Unleashing the Representational Power of Fourier Shapes for Attacking Infrared Object Detection
Pith reviewed 2026-05-20 12:25 UTC · model grok-4.3
The pith
Compact Fourier shapes can be optimized to produce physical patches that robustly fool infrared object detectors.
A machine-rendered reading of the paper's core claim, the machinery that carries it, and where it could break.
Core claim
The authors claim that by learning Fourier coefficients to define shape boundaries and analytically converting them to masks, they can generate infrared adversarial patches that achieve over 88% success in evading detectors at distances exceeding 25 meters under diverse conditions.
What carries the argument
End-to-end differentiable mapping from Fourier coefficients to pixel masks using the winding number theorem
If this is right
- The generated physical patches evade detectors effectively across diverse distances, angles, poses, and different individuals.

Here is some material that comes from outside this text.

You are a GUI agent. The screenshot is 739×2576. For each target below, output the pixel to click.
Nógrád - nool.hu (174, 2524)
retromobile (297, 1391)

- Over 88% attack success rate is achieved at distances greater than 25 meters with a detection confidence of 0.5.
- The end-to-end framework allows for more effective optimization compared to non-differentiable shape representations.
- Both digital and physical experiments validate superior performance over existing shape-based infrared attack methods.
Where Pith is reading between the lines
- This approach might be adapted to optimize shapes for evading other types of sensors by changing the mask interpretation.
- Additional factors like the thermal conductivity of the patch material could influence real-world performance beyond the shape alone.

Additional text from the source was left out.